───── Source material ─────

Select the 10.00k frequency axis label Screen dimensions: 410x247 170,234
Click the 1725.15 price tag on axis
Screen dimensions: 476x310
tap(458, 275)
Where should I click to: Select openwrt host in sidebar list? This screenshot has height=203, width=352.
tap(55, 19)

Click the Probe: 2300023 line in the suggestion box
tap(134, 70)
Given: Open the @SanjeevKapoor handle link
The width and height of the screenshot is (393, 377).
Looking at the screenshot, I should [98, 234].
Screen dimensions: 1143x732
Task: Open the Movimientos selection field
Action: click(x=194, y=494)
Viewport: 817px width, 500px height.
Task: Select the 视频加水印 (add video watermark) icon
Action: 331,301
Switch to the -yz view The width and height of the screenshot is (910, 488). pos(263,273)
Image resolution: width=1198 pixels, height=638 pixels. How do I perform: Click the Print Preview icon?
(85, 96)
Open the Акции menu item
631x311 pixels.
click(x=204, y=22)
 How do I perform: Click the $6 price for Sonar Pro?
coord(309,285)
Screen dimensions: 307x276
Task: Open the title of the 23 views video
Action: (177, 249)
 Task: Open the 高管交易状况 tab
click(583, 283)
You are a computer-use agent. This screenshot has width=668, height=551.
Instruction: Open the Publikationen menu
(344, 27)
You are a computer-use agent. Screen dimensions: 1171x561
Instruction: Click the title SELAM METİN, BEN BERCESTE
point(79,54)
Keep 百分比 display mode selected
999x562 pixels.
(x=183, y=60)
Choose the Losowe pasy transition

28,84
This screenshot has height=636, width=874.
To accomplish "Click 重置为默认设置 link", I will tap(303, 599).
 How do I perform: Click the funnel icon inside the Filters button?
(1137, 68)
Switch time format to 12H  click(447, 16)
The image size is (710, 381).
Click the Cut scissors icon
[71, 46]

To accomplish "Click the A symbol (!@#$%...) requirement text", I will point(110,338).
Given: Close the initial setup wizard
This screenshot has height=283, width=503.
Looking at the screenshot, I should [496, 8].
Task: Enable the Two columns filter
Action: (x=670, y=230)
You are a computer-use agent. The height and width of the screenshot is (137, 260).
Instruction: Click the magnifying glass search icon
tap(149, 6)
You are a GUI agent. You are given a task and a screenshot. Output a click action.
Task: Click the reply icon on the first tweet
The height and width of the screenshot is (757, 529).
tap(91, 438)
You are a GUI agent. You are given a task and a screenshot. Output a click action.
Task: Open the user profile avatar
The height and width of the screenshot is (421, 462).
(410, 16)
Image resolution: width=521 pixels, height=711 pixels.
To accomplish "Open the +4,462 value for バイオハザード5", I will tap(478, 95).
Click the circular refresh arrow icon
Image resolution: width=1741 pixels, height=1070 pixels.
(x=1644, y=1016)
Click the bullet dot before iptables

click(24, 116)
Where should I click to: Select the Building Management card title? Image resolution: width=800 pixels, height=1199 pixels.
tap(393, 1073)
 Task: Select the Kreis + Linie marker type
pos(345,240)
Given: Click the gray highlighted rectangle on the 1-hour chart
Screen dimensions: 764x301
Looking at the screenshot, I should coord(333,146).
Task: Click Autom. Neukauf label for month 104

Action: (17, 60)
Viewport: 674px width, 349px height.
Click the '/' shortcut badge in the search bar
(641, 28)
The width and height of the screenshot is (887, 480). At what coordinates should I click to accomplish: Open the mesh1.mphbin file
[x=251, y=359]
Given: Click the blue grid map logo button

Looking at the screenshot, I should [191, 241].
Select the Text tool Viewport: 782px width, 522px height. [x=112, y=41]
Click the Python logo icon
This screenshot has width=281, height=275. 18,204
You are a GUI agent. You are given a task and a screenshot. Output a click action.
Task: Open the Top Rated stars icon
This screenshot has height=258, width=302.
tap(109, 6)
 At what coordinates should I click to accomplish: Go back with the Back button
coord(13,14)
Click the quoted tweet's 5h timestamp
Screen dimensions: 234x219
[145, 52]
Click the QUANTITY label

─────

- **How to complete this task**
Within the records, how many lines carry the word "computer"? Reply with the figure alone.

- **Response area**
3